Text section:
Sekisui House has warned significant local jobs are being lost while Development Watch embarks on a second court appeal over Sunshine Coast Council’s approval of the Yaroomba Beach development.
Sunshine Coast Council approved a world-class mixed-use project including a 5-star hotel, residential and retail uses more than two years ago. Council officers recommended the application be approved.
Council’s decision recognised significant benefits to the Sunshine Coast including:
• 400 equivalent full-time jobs per year during construction
• 355 equivalent full-time jobs ongoing in the hotel, retail and maintenance industries
• the attraction of 85,000 new visitors per year to the Sunshine Coast through the creation of the first 5-star hotel on the Sunshine Coast in more than 30 years, with much needed conference facilities
• the injection of $108m per annum into the local economy to support small and medium businesses
• the creation of public parks, pathways, lifesaving amenities and reinstated lifeguard patrols to the adjoining Yaroomba Beach.
In May this year, the Planning and Environment Court of Queensland upheld Council’s decision, rejecting an appeal by Development Watch.
Sekisui House Project Director Evan Aldridge said the Planning and Environment Court ruled there was no substantiate evidence provided by Development Watch to back up any of their grounds of appeal.
“All five principal grounds of appeal that Development Watch and associated activist organisations raised during the appeal were found to be without substance,” Mr Aldridge said.
“Despite the negative slogans of an ‘intensive high-rise development’ the court found the proposed mix of land uses favoured approval and would satisfactorily address the planning scheme’s intention for a tourism focus area. In fact court documents showed there will be less building floor area developed when compared to the previous approval over the site.

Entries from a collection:
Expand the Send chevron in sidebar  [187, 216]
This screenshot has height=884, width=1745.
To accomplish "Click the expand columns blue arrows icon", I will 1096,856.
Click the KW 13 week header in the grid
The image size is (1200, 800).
--
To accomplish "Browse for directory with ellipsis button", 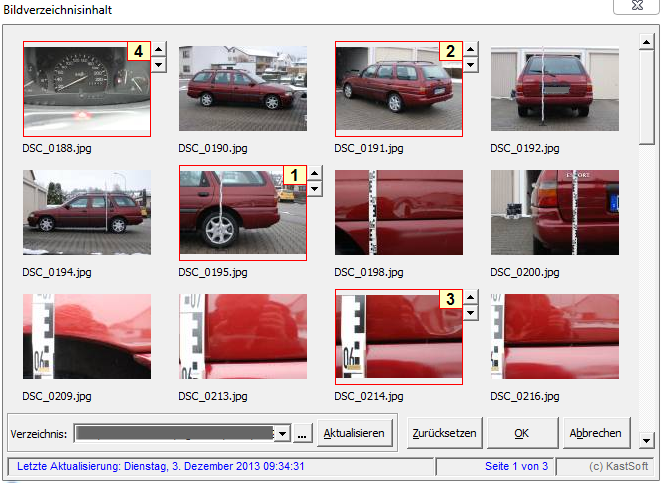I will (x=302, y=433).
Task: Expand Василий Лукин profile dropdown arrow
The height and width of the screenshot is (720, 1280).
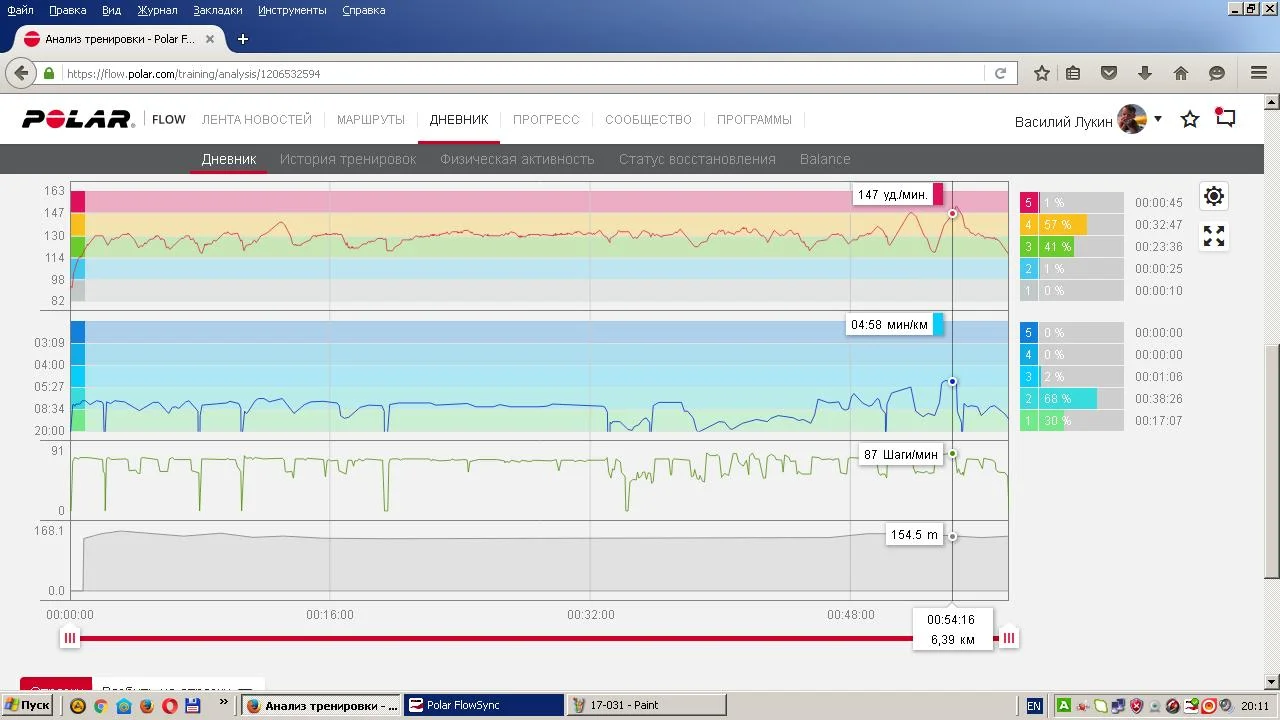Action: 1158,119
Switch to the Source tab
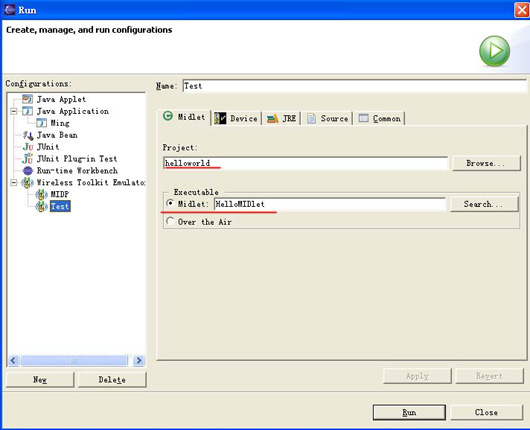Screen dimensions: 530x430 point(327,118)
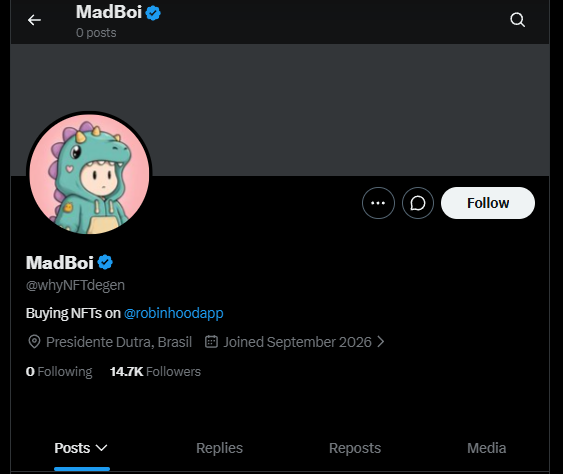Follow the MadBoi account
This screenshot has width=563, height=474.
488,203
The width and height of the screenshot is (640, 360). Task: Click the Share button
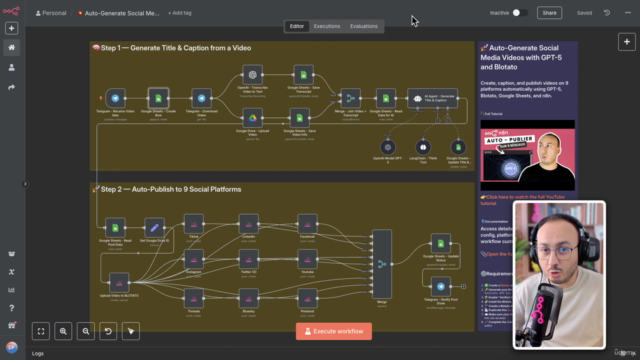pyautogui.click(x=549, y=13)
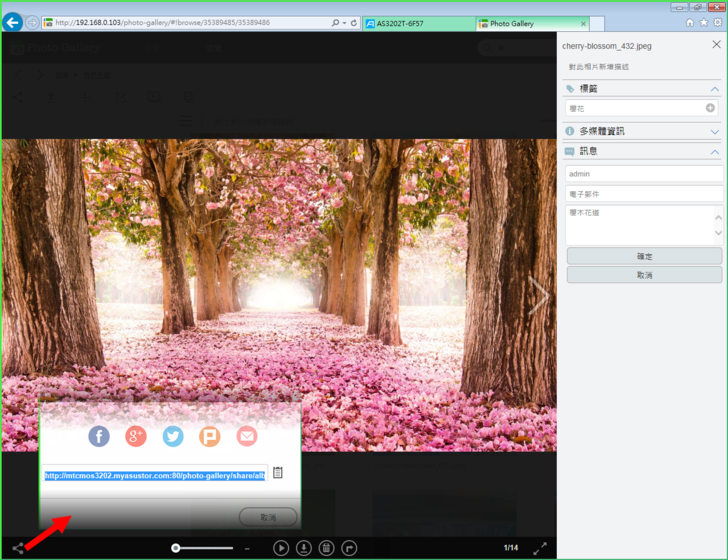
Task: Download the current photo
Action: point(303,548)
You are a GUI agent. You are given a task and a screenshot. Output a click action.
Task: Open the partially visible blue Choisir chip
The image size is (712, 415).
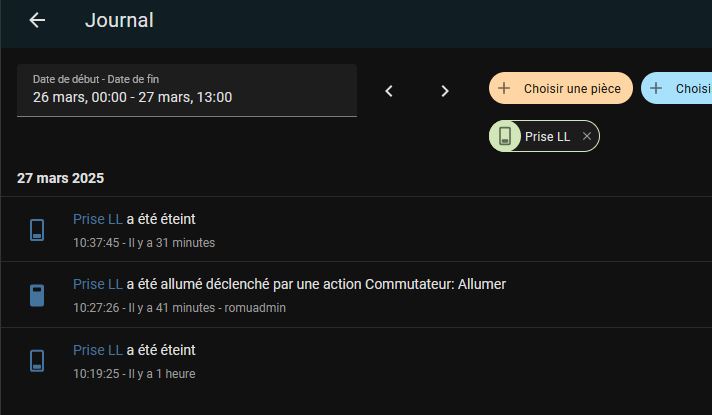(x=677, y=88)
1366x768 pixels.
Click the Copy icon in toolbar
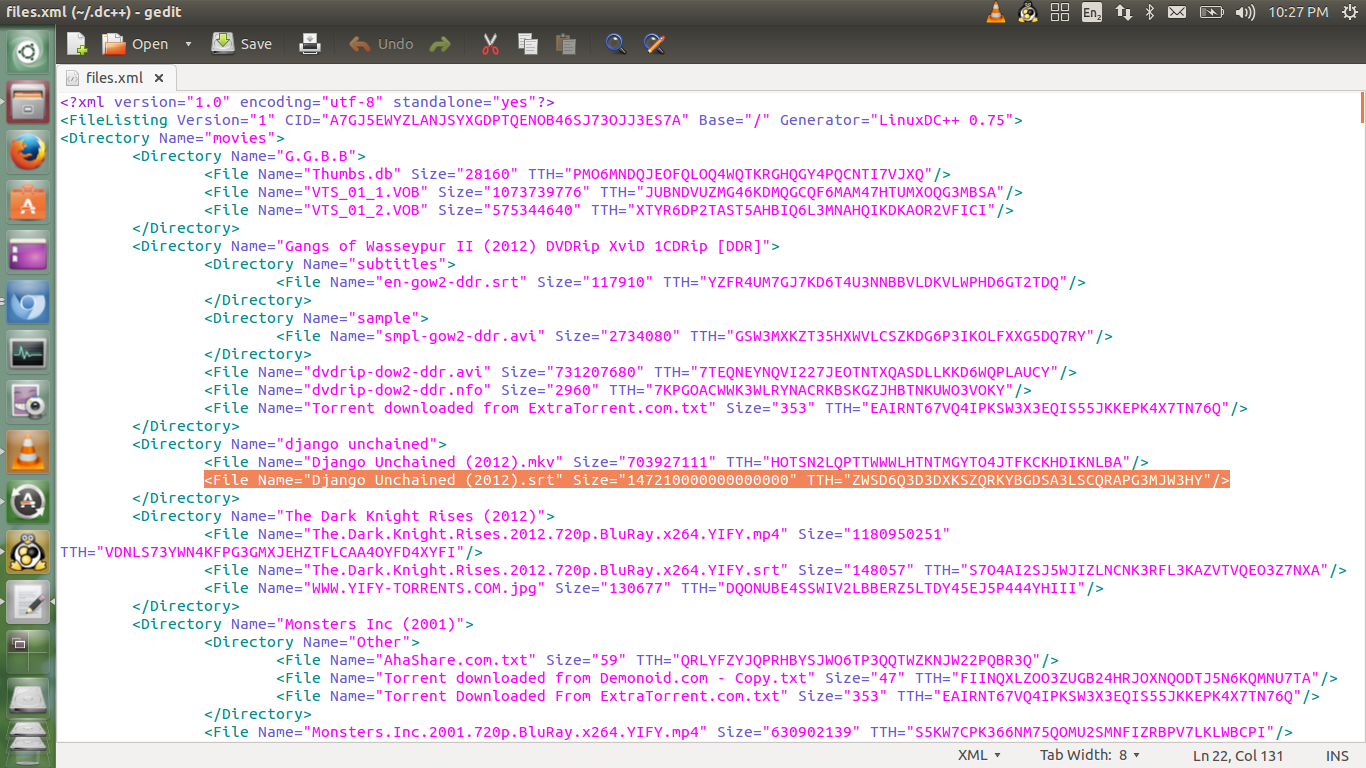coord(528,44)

Task requirements: Rewrite the stretch of the Yaroomba Beach article from "In May this" through "Mr Aldridge said.", changing "Planning and Environment Court" to "P&E Court".

Answer to this task:
In May this year, the P&E Court of Queensland upheld Council’s decision, rejecting an appeal by Development Watch.
Sekisui House Project Director Evan Aldridge said the P&E Court ruled there was no substantiate evidence provided by Development Watch to back up any of their grounds of appeal.
“All five principal grounds of appeal that Development Watch and associated activist organisations raised during the appeal were found to be without substance,” Mr Aldridge said.